Questo post è un omaggio e un augurio a tutte le sette donne al governo, nessuna esclusa. Avranno da affrontare calzini lerci e lenzuola grigie e pesanti. Ma voglio sperare che l’antica e modernissima capacità femminile di farsi carico, di aiutarsi se serve, di inventare soluzioni  pragmatiche e di sgobbare riserverà a tutti noi, finalmente, qualche buona sorpresa.

 

6 risposte

  1. Sai Annamaria leggere NeU mi ripaga delle incazzature (quando ci vuole, ci vuole…) generate dalla situazione politica.

    La prendo alla lontana. Noi ragazzine ci divertivamo molto a strusciare sulla pietra del lavatoio nel paese di 10 anime, Centonara sul lago D’Orta!
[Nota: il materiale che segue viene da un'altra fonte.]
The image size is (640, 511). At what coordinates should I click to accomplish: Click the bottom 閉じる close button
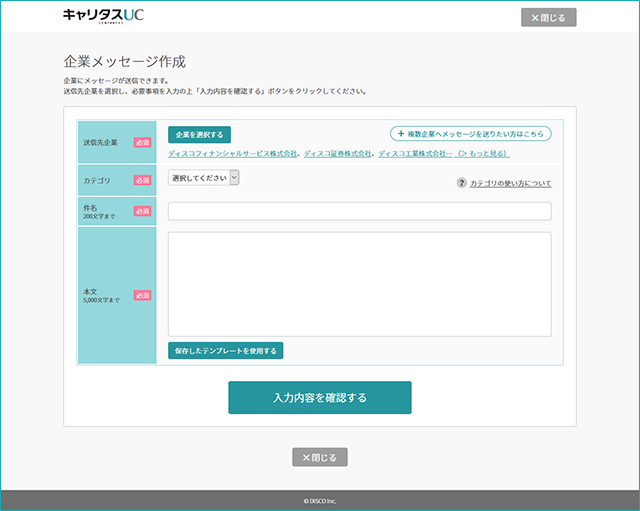tap(320, 457)
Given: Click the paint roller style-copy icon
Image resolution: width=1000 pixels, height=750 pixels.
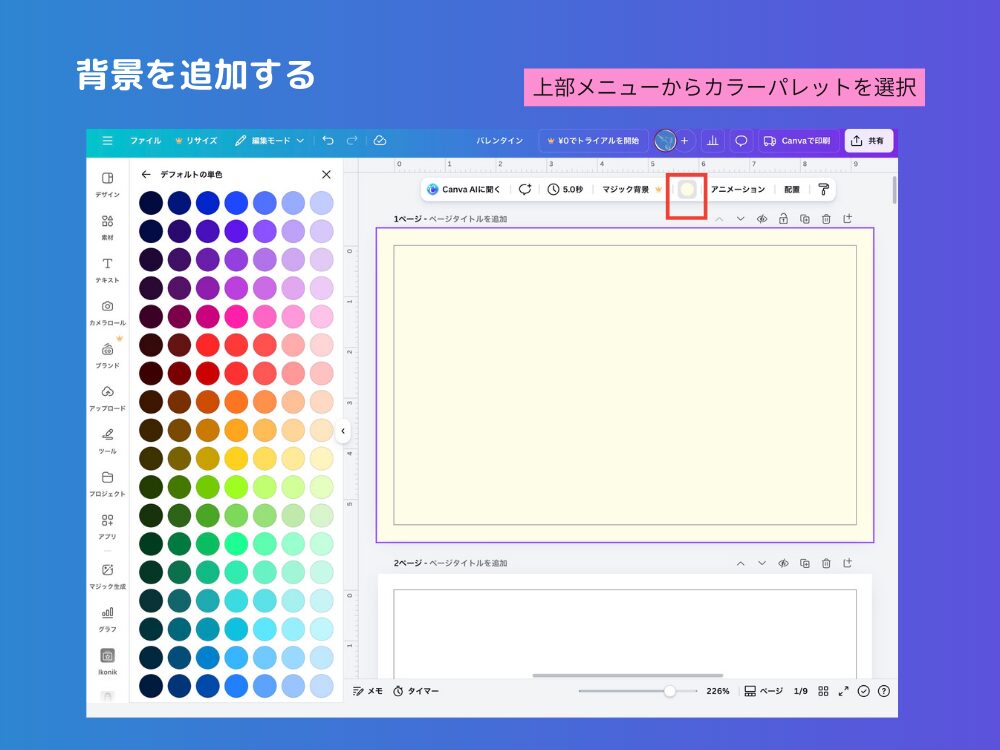Looking at the screenshot, I should 825,189.
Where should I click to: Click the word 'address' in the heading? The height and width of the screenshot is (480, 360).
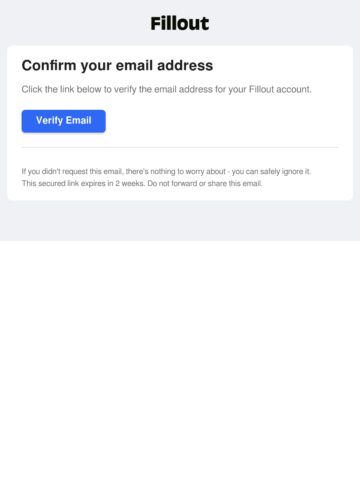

Ma si sa i ricordi magicamente s’indorano!

    Torniamo a noi. Mi auguro, ma non sono ottimista che le magnifiche sette possano smatassare i nodi… tanti auguri a noi, a loro e al nostro bel paese (*_))

  2. Certo che leggere questo post dopo aver ascoltato il discorso di Enrico Letta fa un certo effetto. Sentivo ancora l ‘ eco della metafora sui sassi recuperati al fiume per evocative imprese bibliche e mi ritrovo in mano una bella pietra per lavare una montagna di panni sporchi..insomma, mi è venuto da ridere. Ecco appunto, la pragmatica capacità di affrontare le questioni dal punto di vista femminile. Auguri anche da parte mia.

  3. ..la, ormai mitica, nonna Alfonsina non sbagliava. Però questo bel proverbio si basa su un assunto, ci deve essere un fiume. A me pare che in questa situazione, tutti presi a valutare sassi o a spostare mutande, non ci siamo accorti che il fiume è secco e che restano solo pozze fangose, inutili allo scopo. Buoni sassi e volonterose lavadaie non basteranno ed eventuali danze della pioggia possono solo rimandare il momento in cui dovremo, per forza, trovare un altro fiume o cambiare modo di vestire. Insomma reinventarci un nuovo modo di vivere. A presto e grazie Annamaria.

  4. Cara Annamaria

    questo post mi ricorda la “Teoria degli alibi” di Velasco applicata alla pallavolo.

    La lavandaia mi ispira energia, simpatia ma anche la rabbia nel rimediare lo sporco accumulato.

    Miriam

  5. scusate il ritardo e di qualche anno. leggo il proverbio curiosando alla ricerca di spunti sul fare, il lavorare. sono partito da un’altro proverbio, siciliano: cui gli piaci travagghiari u travagghiu non ci finissci mai. i due proverbi portano a un assunto analogo, vale a dire che che il fare, il lavorare sono insiti in noi e un pò come per il coraggio di Don Abbondio se uno non ne ha voglia non se la può dare da solo. interessante risvolto potrebbe essere questo: i due proverbi sono analoghi ma uno è coniugato in positivo l’altro in negativo, non trovate strano che in positivo sia il siciliano e in negativo il milanese? non dovrebbe essere costituzionalmente il contrario? o si lavora e si scansano fatiche alla stesso modo a tutte le latitudini?